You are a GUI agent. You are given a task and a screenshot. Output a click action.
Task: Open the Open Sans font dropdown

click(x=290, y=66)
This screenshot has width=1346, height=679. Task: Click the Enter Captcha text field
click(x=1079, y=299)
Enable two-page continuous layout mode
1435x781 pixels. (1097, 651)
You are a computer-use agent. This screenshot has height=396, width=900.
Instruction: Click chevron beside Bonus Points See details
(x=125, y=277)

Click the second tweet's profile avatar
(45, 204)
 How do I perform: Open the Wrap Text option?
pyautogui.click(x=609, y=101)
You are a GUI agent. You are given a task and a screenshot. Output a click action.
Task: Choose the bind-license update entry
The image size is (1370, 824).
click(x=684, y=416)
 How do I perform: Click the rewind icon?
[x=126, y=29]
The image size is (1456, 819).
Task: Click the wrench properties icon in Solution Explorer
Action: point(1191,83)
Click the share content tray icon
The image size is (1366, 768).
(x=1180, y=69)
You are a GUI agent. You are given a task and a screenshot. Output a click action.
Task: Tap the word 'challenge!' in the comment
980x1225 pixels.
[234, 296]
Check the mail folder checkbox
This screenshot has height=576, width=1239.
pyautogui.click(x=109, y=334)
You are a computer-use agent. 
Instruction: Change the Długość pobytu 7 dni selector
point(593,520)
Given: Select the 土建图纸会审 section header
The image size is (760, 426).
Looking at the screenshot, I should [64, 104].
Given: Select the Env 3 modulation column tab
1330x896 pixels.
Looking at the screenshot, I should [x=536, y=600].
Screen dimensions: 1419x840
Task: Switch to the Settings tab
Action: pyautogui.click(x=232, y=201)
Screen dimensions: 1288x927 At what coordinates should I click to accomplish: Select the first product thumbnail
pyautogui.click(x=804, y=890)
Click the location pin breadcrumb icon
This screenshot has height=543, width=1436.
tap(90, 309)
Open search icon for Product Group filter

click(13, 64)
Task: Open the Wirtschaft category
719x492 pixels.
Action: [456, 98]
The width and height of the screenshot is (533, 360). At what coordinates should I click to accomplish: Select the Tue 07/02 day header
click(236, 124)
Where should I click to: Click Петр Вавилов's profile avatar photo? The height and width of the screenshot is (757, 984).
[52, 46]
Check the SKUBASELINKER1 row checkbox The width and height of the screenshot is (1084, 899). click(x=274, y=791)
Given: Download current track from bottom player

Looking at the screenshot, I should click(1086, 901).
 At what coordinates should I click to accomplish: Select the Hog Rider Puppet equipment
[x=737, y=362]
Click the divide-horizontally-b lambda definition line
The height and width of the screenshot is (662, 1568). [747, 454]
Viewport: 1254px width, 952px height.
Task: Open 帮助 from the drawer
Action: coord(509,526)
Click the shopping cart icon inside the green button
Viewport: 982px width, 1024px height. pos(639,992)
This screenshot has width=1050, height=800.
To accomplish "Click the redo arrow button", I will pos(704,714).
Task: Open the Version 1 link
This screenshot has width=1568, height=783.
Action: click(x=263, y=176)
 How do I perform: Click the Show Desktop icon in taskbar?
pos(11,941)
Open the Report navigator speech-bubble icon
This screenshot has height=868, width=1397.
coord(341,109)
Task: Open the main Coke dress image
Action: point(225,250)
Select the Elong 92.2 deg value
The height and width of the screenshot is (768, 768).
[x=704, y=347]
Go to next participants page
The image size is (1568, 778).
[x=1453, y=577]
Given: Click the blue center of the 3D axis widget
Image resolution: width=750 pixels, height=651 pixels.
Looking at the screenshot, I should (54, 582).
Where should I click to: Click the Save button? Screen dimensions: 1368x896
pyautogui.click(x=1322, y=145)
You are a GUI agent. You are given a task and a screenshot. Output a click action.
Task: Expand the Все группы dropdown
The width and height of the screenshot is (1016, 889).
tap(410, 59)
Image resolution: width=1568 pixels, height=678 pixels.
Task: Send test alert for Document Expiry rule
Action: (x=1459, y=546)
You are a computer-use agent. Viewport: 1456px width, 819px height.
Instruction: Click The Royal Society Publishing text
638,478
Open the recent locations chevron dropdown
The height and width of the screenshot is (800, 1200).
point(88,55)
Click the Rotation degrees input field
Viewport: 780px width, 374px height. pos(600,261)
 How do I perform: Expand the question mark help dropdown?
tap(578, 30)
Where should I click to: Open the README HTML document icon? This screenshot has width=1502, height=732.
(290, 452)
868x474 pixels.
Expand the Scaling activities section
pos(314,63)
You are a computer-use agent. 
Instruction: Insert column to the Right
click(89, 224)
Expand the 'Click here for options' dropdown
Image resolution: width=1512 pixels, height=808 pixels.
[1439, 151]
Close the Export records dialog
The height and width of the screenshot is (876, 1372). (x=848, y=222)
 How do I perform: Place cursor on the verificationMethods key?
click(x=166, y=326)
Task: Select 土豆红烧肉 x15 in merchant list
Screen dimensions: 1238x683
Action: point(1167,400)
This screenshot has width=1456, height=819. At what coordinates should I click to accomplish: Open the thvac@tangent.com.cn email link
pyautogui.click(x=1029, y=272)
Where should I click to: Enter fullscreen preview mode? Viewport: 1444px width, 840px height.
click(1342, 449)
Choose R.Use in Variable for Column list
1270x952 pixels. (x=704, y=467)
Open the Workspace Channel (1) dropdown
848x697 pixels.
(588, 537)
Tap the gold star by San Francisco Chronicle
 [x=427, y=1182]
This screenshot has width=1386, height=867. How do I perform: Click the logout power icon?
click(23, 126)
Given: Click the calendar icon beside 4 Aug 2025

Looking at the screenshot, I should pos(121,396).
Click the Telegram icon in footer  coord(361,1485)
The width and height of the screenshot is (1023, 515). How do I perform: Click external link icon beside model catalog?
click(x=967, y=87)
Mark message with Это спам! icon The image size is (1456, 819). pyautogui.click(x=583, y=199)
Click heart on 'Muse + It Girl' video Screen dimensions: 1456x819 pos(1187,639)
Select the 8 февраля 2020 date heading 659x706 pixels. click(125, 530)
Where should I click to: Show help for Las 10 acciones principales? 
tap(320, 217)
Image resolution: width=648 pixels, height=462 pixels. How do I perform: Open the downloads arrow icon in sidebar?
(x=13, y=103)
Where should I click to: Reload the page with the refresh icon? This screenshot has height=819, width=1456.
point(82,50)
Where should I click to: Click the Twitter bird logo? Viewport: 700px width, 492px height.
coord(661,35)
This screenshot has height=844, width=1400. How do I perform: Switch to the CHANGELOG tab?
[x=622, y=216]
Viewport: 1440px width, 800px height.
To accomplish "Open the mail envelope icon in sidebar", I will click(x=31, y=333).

##############################

*STATED PROBLEM*: Copy every one of the entries above word for word.

*SOLUTION*:
You are a GUI agent. You are given a task and a screenshot. Output a click action.
Task: Open the Open Sans font dropdown

click(x=290, y=66)
This screenshot has width=1346, height=679. Task: Click the Enter Captcha text field
click(x=1079, y=299)
Enable two-page continuous layout mode
1435x781 pixels. (1097, 651)
You are a computer-use agent. This screenshot has height=396, width=900.
Instruction: Click chevron beside Bonus Points See details
(x=125, y=277)

Click the second tweet's profile avatar
(45, 204)
 How do I perform: Open the Wrap Text option?
pyautogui.click(x=609, y=101)
You are a GUI agent. You are given a task and a screenshot. Output a click action.
Task: Choose the bind-license update entry
The image size is (1370, 824).
click(x=684, y=416)
 How do I perform: Click the rewind icon?
[x=126, y=29]
The image size is (1456, 819).
Task: Click the wrench properties icon in Solution Explorer
Action: point(1191,83)
Click the share content tray icon
The image size is (1366, 768).
(x=1180, y=69)
You are a GUI agent. You are given a task and a screenshot. Output a click action.
Task: Tap the word 'challenge!' in the comment
980x1225 pixels.
[234, 296]
Check the mail folder checkbox
This screenshot has height=576, width=1239.
pyautogui.click(x=109, y=334)
You are a computer-use agent. 
Instruction: Change the Długość pobytu 7 dni selector
point(593,520)
Given: Select the 土建图纸会审 section header
The image size is (760, 426).
Looking at the screenshot, I should [64, 104].
Given: Select the Env 3 modulation column tab
1330x896 pixels.
Looking at the screenshot, I should [x=536, y=600].
Screen dimensions: 1419x840
Task: Switch to the Settings tab
Action: pyautogui.click(x=232, y=201)
Screen dimensions: 1288x927 At what coordinates should I click to accomplish: Select the first product thumbnail
pyautogui.click(x=804, y=890)
Click the location pin breadcrumb icon
This screenshot has height=543, width=1436.
tap(90, 309)
Open search icon for Product Group filter

click(13, 64)
Task: Open the Wirtschaft category
719x492 pixels.
Action: [456, 98]
The width and height of the screenshot is (533, 360). At what coordinates should I click to accomplish: Select the Tue 07/02 day header
click(236, 124)
Where should I click to: Click Петр Вавилов's profile avatar photo? The height and width of the screenshot is (757, 984).
[52, 46]
Check the SKUBASELINKER1 row checkbox The width and height of the screenshot is (1084, 899). click(x=274, y=791)
Given: Download current track from bottom player

Looking at the screenshot, I should click(1086, 901).
 At what coordinates should I click to accomplish: Select the Hog Rider Puppet equipment
[x=737, y=362]
Click the divide-horizontally-b lambda definition line
The height and width of the screenshot is (662, 1568). [747, 454]
Viewport: 1254px width, 952px height.
Task: Open 帮助 from the drawer
Action: coord(509,526)
Click the shopping cart icon inside the green button
Viewport: 982px width, 1024px height. pos(639,992)
This screenshot has width=1050, height=800.
To accomplish "Click the redo arrow button", I will pos(704,714).
Task: Open the Version 1 link
This screenshot has width=1568, height=783.
Action: click(x=263, y=176)
 How do I perform: Click the Show Desktop icon in taskbar?
pos(11,941)
Open the Report navigator speech-bubble icon
This screenshot has height=868, width=1397.
coord(341,109)
Task: Open the main Coke dress image
Action: point(225,250)
Select the Elong 92.2 deg value
The height and width of the screenshot is (768, 768).
[x=704, y=347]
Go to next participants page
The image size is (1568, 778).
[x=1453, y=577]
Given: Click the blue center of the 3D axis widget
Image resolution: width=750 pixels, height=651 pixels.
Looking at the screenshot, I should (54, 582).
Where should I click to: Click the Save button? Screen dimensions: 1368x896
pyautogui.click(x=1322, y=145)
You are a GUI agent. You are given a task and a screenshot. Output a click action.
Task: Expand the Все группы dropdown
The width and height of the screenshot is (1016, 889).
tap(410, 59)
Image resolution: width=1568 pixels, height=678 pixels.
Task: Send test alert for Document Expiry rule
Action: (x=1459, y=546)
You are a computer-use agent. Viewport: 1456px width, 819px height.
Instruction: Click The Royal Society Publishing text
638,478
Open the recent locations chevron dropdown
The height and width of the screenshot is (800, 1200).
point(88,55)
Click the Rotation degrees input field
Viewport: 780px width, 374px height. pos(600,261)
 How do I perform: Expand the question mark help dropdown?
tap(578, 30)
Where should I click to: Open the README HTML document icon? This screenshot has width=1502, height=732.
(290, 452)
868x474 pixels.
Expand the Scaling activities section
pos(314,63)
You are a computer-use agent. 
Instruction: Insert column to the Right
click(89, 224)
Expand the 'Click here for options' dropdown
Image resolution: width=1512 pixels, height=808 pixels.
[1439, 151]
Close the Export records dialog
The height and width of the screenshot is (876, 1372). (x=848, y=222)
 How do I perform: Place cursor on the verificationMethods key?
click(x=166, y=326)
Task: Select 土豆红烧肉 x15 in merchant list
Screen dimensions: 1238x683
Action: point(1167,400)
This screenshot has width=1456, height=819. At what coordinates should I click to accomplish: Open the thvac@tangent.com.cn email link
pyautogui.click(x=1029, y=272)
Where should I click to: Enter fullscreen preview mode? Viewport: 1444px width, 840px height.
click(1342, 449)
Choose R.Use in Variable for Column list
1270x952 pixels. (x=704, y=467)
Open the Workspace Channel (1) dropdown
848x697 pixels.
(588, 537)
Tap the gold star by San Francisco Chronicle
 [x=427, y=1182]
This screenshot has width=1386, height=867. How do I perform: Click the logout power icon?
click(23, 126)
Given: Click the calendar icon beside 4 Aug 2025

Looking at the screenshot, I should pos(121,396).
Click the Telegram icon in footer  coord(361,1485)
The width and height of the screenshot is (1023, 515). How do I perform: Click external link icon beside model catalog?
click(x=967, y=87)
Mark message with Это спам! icon The image size is (1456, 819). pyautogui.click(x=583, y=199)
Click heart on 'Muse + It Girl' video Screen dimensions: 1456x819 pos(1187,639)
Select the 8 февраля 2020 date heading 659x706 pixels. click(125, 530)
Where should I click to: Show help for Las 10 acciones principales? 
tap(320, 217)
Image resolution: width=648 pixels, height=462 pixels. How do I perform: Open the downloads arrow icon in sidebar?
(x=13, y=103)
Where should I click to: Reload the page with the refresh icon? This screenshot has height=819, width=1456.
point(82,50)
Where should I click to: Click the Twitter bird logo? Viewport: 700px width, 492px height.
coord(661,35)
This screenshot has height=844, width=1400. How do I perform: Switch to the CHANGELOG tab?
[x=622, y=216]
Viewport: 1440px width, 800px height.
To accomplish "Open the mail envelope icon in sidebar", I will click(x=31, y=333).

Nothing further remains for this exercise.